A Rare and Life-Threatening Episode of Hypokalemia after Rituximab Infusion: A Case Report
Abstract
Introduction:
Rituximab (RTX) is a chimeric monoclonal antibody used for the treatment of malignancies and autoimmune diseases. Severe hypokalemia, a rare adverse effect of RTX treatment, has previously been reported only three times in the literature. We describe a patient who developed severe proximal muscle weakness hours after completing his second RTX infusion for acute relapse of membranous nephropathy (MN) and was found to have critically low potassium levels requiring ICU admission.
Case Information:
A 50-year-old male with a past medical history of bilateral renal vein thrombosis and MN presented with proximal muscle weakness shortly after completing his second RTX infusion for acute MN relapse. Originally diagnosed with MN 15 years ago, the patient maintained stable renal function (Cr 1.5-1.8 mg/dL, proteinuria 1.5-2.0 g/day) for the last 5 years without MN relapse. He was started on RTX infusion after developing an AKI on CKD stage 3 (Cr 3.3 mg/dL) with severe proteinuria >8 g/day, hypoalbuminemia 2.9 g/dL, in the setting of worsening MN on kidney biopsy 2 months prior. The patient tolerated his first infusion well without significant reactions but developed severe weakness in his arms and legs beginning 5 hours after his second infusion. Common adverse effects of RTX, such as infusion-related reactions, lymphopenia, neutropenia, or signs of infection were not experienced by our patient. He was found to have severe hypokalemia (2.1 mg/dL) with mild hypomagnesemia (1.4 mg/dL). He was later transferred to the intensive care unit due to refractory hypokalemia. During his ICU course, his serum potassium was aggressively repleted orally and through central line placement, and closely monitored with serial BMP. The patient's potassium and magnesium returned to within normal ranges after 24 hours, and he demonstrated significant improvement in his symptoms. He was transferred out of the ICU and discharged a couple of days later with scheduled oral potassium repletion.
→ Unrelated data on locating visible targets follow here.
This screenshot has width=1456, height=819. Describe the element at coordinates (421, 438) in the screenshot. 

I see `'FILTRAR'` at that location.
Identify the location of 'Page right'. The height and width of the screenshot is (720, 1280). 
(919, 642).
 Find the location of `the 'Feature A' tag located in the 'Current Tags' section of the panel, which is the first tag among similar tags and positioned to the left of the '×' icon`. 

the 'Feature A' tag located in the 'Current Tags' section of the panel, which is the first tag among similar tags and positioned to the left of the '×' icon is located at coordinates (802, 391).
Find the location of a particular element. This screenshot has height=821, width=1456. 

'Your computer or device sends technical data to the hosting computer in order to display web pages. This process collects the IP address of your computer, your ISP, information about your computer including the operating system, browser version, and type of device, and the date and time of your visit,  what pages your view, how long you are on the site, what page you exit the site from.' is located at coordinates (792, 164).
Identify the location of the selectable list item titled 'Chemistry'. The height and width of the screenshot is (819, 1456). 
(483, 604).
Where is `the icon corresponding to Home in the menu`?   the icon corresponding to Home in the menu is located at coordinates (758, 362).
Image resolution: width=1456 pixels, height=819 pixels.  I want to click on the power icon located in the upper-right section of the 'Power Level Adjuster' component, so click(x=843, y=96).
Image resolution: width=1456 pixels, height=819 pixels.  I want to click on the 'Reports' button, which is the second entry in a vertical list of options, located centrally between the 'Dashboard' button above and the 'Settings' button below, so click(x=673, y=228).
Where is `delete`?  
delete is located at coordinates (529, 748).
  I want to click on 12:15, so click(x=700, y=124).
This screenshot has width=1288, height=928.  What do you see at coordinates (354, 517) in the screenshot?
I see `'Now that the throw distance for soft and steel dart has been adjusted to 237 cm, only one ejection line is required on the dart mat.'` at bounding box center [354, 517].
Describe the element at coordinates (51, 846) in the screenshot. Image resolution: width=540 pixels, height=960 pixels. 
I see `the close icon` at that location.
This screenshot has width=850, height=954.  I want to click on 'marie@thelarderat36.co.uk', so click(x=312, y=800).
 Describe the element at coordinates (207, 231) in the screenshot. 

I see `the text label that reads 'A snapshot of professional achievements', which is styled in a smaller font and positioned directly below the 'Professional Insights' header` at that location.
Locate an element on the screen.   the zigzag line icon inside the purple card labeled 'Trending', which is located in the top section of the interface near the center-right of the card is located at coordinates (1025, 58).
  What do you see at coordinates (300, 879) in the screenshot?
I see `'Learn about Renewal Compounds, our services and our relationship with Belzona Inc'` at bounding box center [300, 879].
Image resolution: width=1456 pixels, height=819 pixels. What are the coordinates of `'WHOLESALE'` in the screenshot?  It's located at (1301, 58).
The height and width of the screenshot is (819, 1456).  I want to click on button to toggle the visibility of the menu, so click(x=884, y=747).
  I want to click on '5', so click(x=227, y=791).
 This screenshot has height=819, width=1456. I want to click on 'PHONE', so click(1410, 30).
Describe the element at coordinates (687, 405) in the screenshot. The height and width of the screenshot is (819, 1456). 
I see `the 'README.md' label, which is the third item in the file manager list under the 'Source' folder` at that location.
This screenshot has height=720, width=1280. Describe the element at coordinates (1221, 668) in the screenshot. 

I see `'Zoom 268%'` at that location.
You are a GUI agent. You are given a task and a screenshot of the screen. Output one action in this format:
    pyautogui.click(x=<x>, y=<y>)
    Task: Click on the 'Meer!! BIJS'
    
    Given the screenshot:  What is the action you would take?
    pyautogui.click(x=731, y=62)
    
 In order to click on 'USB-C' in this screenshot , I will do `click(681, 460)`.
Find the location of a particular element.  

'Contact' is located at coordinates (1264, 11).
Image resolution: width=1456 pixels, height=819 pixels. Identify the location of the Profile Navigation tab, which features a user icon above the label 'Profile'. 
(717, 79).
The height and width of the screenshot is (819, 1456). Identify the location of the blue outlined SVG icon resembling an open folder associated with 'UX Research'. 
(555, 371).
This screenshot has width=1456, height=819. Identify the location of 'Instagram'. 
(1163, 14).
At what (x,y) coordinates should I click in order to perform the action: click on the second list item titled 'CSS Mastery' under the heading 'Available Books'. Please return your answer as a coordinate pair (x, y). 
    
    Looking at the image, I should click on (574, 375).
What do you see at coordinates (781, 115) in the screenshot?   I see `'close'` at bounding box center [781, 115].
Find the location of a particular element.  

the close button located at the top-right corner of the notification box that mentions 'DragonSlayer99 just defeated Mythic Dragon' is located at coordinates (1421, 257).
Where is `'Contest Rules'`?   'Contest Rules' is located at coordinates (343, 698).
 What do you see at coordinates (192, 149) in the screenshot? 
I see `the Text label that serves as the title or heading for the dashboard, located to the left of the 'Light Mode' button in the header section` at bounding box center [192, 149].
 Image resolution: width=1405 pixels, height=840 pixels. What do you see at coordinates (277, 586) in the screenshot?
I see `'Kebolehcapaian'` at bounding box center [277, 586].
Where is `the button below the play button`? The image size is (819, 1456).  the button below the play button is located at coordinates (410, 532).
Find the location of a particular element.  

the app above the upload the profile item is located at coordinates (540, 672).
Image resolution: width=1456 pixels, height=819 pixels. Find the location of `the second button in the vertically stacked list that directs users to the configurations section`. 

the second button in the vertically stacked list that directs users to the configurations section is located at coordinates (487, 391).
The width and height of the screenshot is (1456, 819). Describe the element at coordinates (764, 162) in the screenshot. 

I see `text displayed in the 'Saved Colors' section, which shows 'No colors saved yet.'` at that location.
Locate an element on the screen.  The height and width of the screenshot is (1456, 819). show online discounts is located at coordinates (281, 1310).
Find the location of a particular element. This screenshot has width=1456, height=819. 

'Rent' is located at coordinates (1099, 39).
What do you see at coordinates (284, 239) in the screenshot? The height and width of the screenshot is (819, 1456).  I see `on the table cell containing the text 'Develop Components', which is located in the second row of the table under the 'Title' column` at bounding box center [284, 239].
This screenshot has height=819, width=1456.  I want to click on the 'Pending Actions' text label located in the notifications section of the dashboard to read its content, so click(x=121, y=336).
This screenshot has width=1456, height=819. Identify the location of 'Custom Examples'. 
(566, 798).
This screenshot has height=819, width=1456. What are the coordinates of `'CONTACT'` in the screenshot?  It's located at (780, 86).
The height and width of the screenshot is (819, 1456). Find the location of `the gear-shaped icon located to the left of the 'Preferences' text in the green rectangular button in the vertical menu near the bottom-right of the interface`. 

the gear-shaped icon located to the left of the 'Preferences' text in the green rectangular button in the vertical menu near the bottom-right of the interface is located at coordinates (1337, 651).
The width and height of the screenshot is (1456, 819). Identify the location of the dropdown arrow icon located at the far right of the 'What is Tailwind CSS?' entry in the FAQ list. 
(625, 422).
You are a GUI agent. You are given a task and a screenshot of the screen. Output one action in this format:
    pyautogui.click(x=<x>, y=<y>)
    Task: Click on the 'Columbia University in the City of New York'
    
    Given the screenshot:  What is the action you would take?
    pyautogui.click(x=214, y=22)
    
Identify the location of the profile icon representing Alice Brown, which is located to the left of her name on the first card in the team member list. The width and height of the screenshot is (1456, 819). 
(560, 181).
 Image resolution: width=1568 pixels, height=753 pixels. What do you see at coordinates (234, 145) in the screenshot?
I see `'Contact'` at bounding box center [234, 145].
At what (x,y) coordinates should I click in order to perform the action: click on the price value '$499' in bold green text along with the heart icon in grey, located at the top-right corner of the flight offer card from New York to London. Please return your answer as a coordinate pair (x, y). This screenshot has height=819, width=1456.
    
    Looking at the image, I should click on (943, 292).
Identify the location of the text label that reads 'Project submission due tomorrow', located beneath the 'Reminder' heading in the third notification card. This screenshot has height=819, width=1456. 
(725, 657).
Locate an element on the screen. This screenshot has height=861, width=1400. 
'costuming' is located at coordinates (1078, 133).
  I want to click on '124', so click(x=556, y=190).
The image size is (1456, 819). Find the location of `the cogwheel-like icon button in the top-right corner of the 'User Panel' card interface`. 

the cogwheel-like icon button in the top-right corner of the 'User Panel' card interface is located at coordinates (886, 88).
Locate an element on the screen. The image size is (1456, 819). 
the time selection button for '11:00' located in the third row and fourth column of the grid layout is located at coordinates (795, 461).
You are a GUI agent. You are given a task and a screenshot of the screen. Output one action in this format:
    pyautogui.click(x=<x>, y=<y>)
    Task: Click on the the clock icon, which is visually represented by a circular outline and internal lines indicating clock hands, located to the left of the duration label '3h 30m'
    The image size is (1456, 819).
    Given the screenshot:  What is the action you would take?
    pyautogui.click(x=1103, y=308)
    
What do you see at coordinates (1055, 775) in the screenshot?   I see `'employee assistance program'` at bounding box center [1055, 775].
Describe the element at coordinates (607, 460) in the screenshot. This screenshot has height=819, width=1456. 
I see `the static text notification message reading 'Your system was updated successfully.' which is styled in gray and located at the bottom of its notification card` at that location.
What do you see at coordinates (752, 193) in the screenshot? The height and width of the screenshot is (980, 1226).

Discussion/Clinical Findings:
This Case Report highlights a rare association of life-threatening hypokalemia after RTX infusion. Our patient did not receive potassium supplementation until 30 hours after symptom onset, ultimately requiring emergent attention and an ICU admission. Given the rapid onset and severity of this reaction, which can unexpectedly occur despite tolerating RTX previously, a low threshold for ICU admission should be adopted to avoid life-threatening complications. Close monitoring of symptoms after RTX infusions is essential to prevent this rare but serious complication, and further studies are needed to elucidate RTX's complete effect on renal tubules.
Conclusion:
Hypokalemia induced by RTX may be rapid and severe, even if the medication has previously been tolerated well. Any clinical or laboratory evidence of down-trending potassium in a patient receiving RTX warrants a high index of suspicion for a rapid decrease in serum potassium and a low threshold for ICU admission.